**Your task**: Starting at the line with "Where should I" and stopping at the final line, retype the data below exactly; do not carry over any pictures.

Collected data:
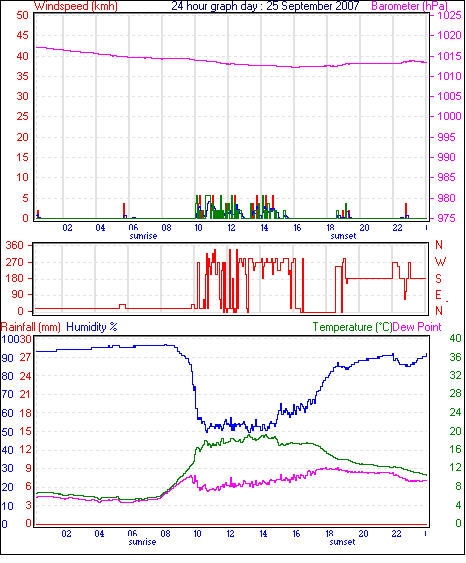This screenshot has width=466, height=563.
Task: Click the 24 hour graph date title
Action: coord(265,6)
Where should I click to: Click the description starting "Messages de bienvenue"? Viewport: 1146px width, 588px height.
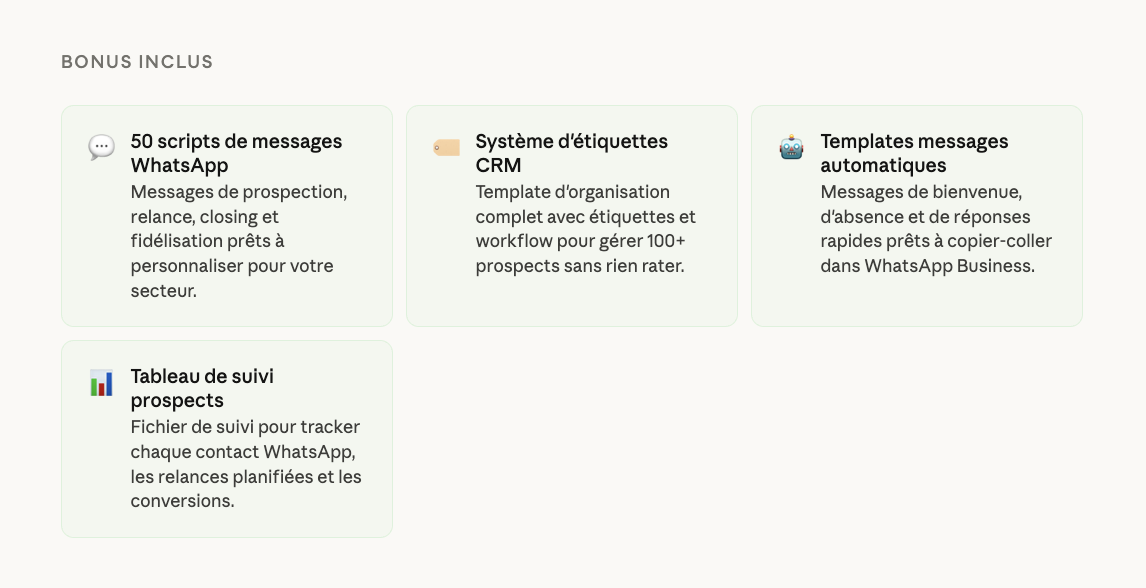[x=935, y=229]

**Solved problem**:
Where should I click to: Click the description starting "Messages de bienvenue"? Viewport: 1146px width, 588px height.
[x=935, y=229]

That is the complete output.